■ TASK ITEM:
Your reply should hold only the lines from the one containing "Featured Post (842, 517)" to the final line of the listing below, restated word for word.

■ DATA LISTING:
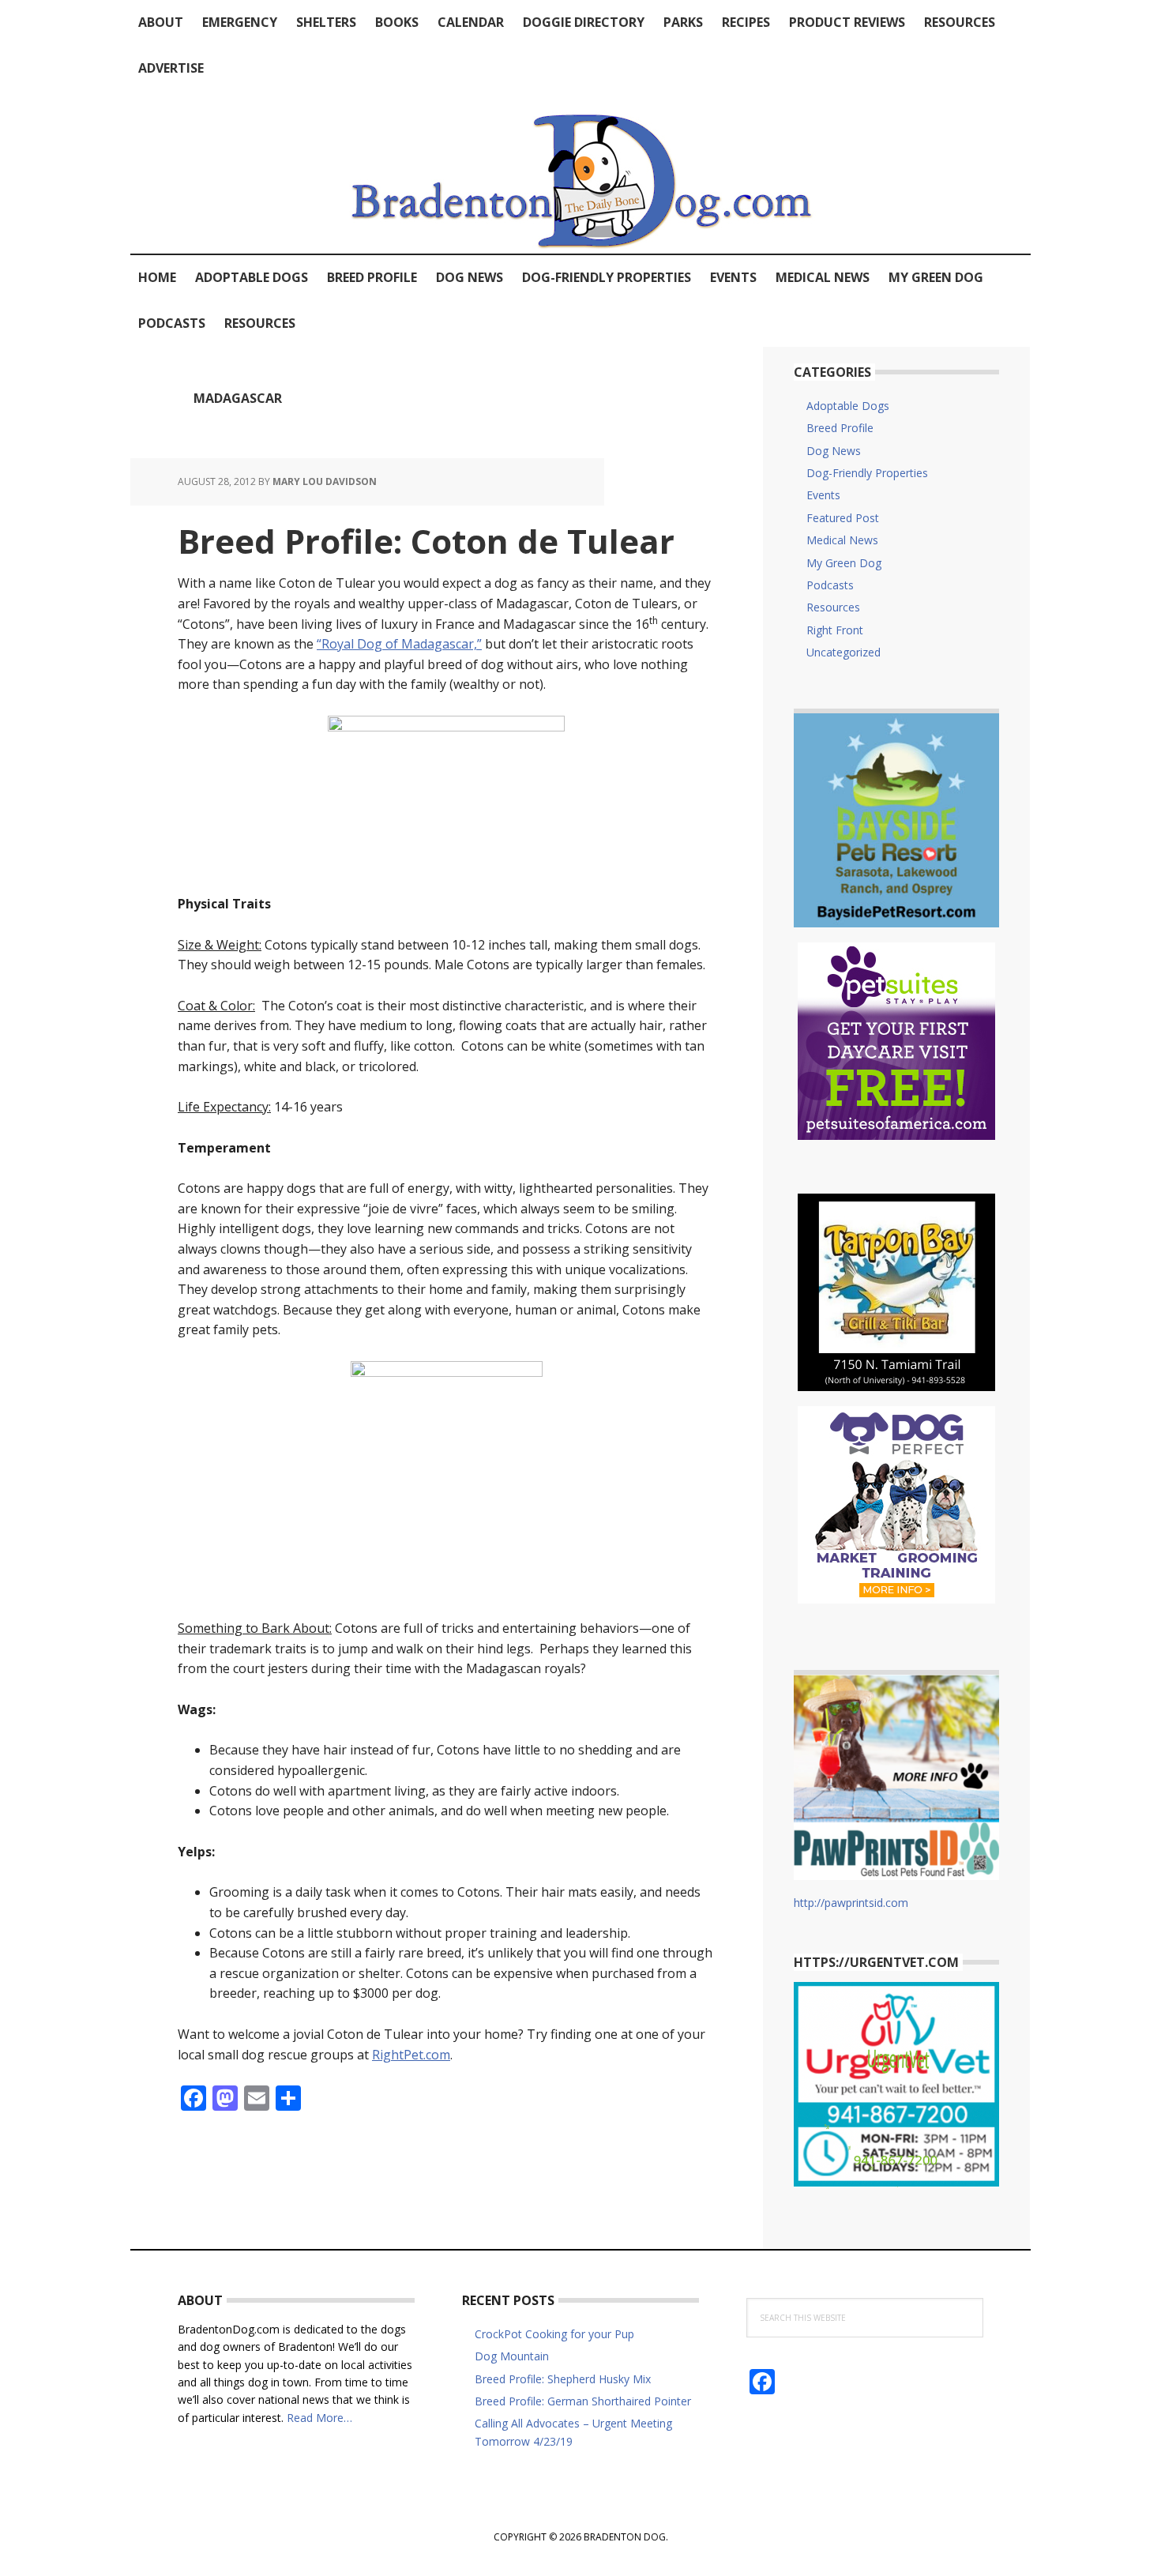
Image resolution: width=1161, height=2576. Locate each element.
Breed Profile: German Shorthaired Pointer (583, 2401)
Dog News (833, 450)
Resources (833, 607)
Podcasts (830, 584)
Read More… (319, 2417)
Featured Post (842, 517)
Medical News (842, 539)
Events (823, 494)
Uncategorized (843, 652)
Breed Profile (840, 427)
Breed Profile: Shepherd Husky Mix (563, 2378)
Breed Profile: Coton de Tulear (426, 540)
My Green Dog (843, 562)
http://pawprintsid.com (851, 1902)
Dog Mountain (512, 2356)
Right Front (834, 629)
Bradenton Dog (580, 172)
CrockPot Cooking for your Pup (554, 2333)
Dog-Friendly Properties (867, 472)
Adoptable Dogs (847, 405)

■ RESPONSE BELOW:
Featured Post (842, 517)
Medical News (842, 539)
Events (823, 494)
Uncategorized (843, 652)
Breed Profile (840, 427)
Breed Profile: Shepherd Husky Mix (563, 2378)
Breed Profile: Coton de Tulear (426, 540)
My Green Dog (843, 562)
http://pawprintsid.com (851, 1902)
Dog Mountain (512, 2356)
Right Front (834, 629)
Bradenton Dog (580, 172)
CrockPot Cooking for your Pup (554, 2333)
Dog-Friendly Properties (867, 472)
Adoptable Dogs (847, 405)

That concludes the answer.